Principal Investigator: FM Fernández – Triboelectric Ambient Mass Spectrometry Imaging of Renal Cell Carcinomas
Understanding complex chemical and biological alterations in cancer requires detailed
knowledge of the molecular composition of cancer tissues and the changes in these alterations over
time, and following interventions. Mass spectrometry imaging (MSI) is the tool of choice for probing thin
tissue sections when femto- to attomole sensitivity is required with simultaneous exquisite specificity.
In this project it is proposed to develop a proof-of-concept MSI ion source based on a triboelectric
nanogenerator (TENG), and benchmark it’s performance against standard MSI techniques such as
matrix-assisted laser desorption/ionization (MALDI) and desorption electrospray ionization (DESI)
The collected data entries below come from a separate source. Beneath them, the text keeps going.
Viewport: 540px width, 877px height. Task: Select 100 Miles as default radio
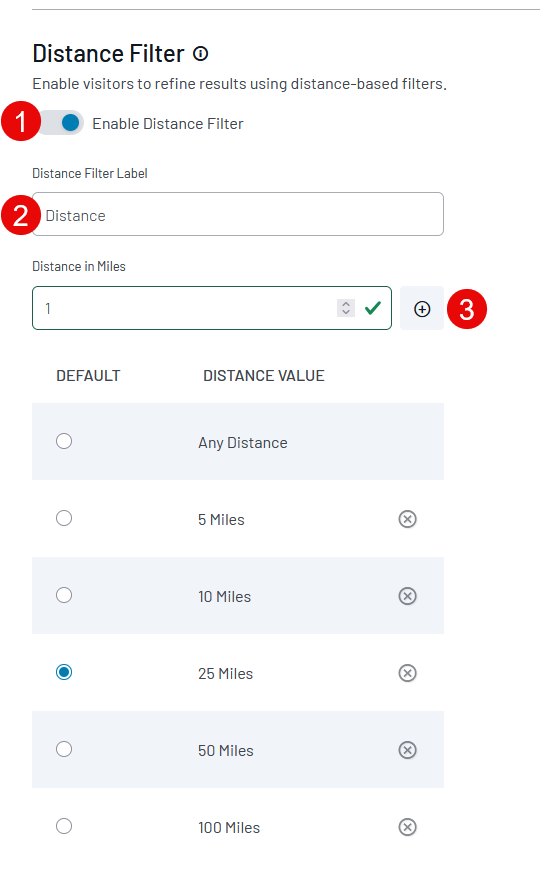tap(64, 826)
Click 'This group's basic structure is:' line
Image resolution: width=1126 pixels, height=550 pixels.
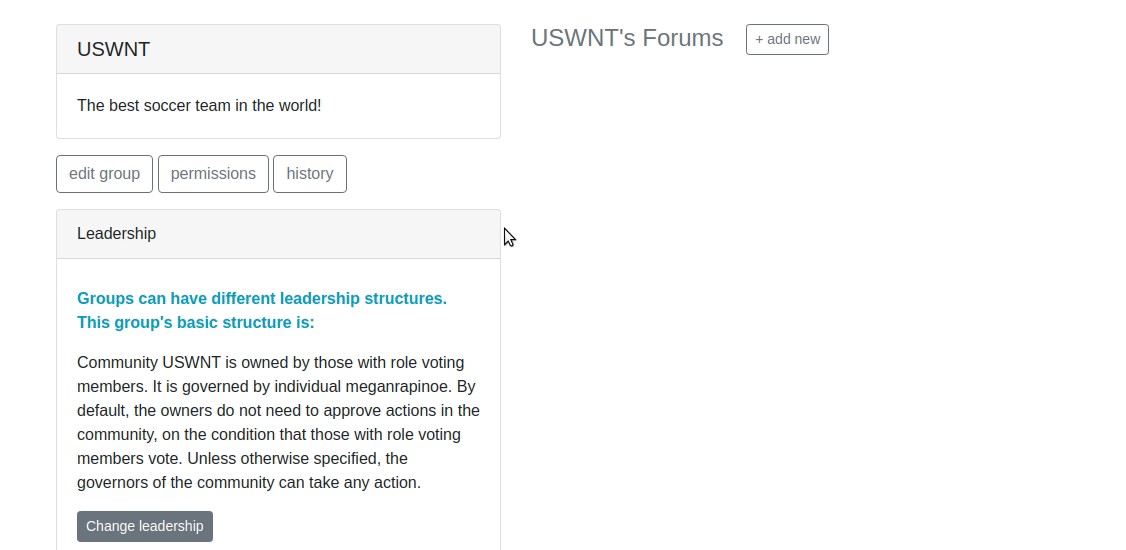pyautogui.click(x=196, y=323)
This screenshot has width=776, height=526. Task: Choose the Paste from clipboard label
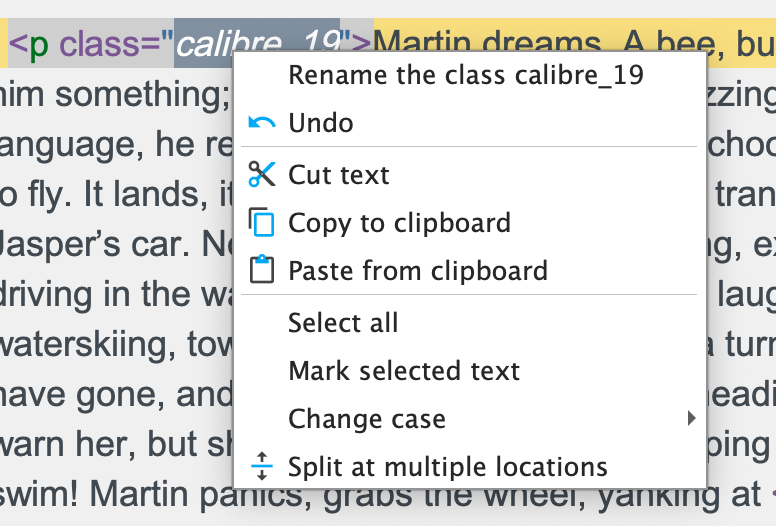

using de-identified clear cell renal carcinoma tissue sections. These are lipid-rich cancer tumors where
lipid metabolism plays a major role in disease development. TENG, when coupled to MS, have shown
higher sensitivity than standard nanoelectrospray ionization, particularly for difficult to ionize, low
polarity lipids and metabolites. TENG can also be used to yield structural information about important
molecules such as lipids, by enlarging the TENG electrode area, which allows to carry out controlled
gas-phase ion molecule reactions that yield diagnostic fragmentation patterns. Tissue sections to be
examined by TENG MSI will be selected from the biobank maintained by Prof. John Petros, a long-
standing collaborator at Emory University. The TENG MSI ion source will be coupled to an ion mobility-
mass spectrometer to enable distinguishing lipid isobars during imaging experiments, in collaboration
with the instrument vendor (Waters). Co-registration of TENG images with MALDI and DESI images
will be conducted with algorithms developed with collaborators at Georgia Tech (Kemp). Improvements
to the TENG MSI ion source will be achieved using a symbolic regression approach that will enable the
simultaneous optimization of several quantitative performance metrics such as spatial resolution,
overall sensitivity, the number of detected spectral features, the number of lipid/metabolite chemical
classes detected, and the number of oxidized lipids. Overall, this project will develop an MSI technology
that will become an invaluable tool for investigating lipid-rich tissues of importance in cancer research.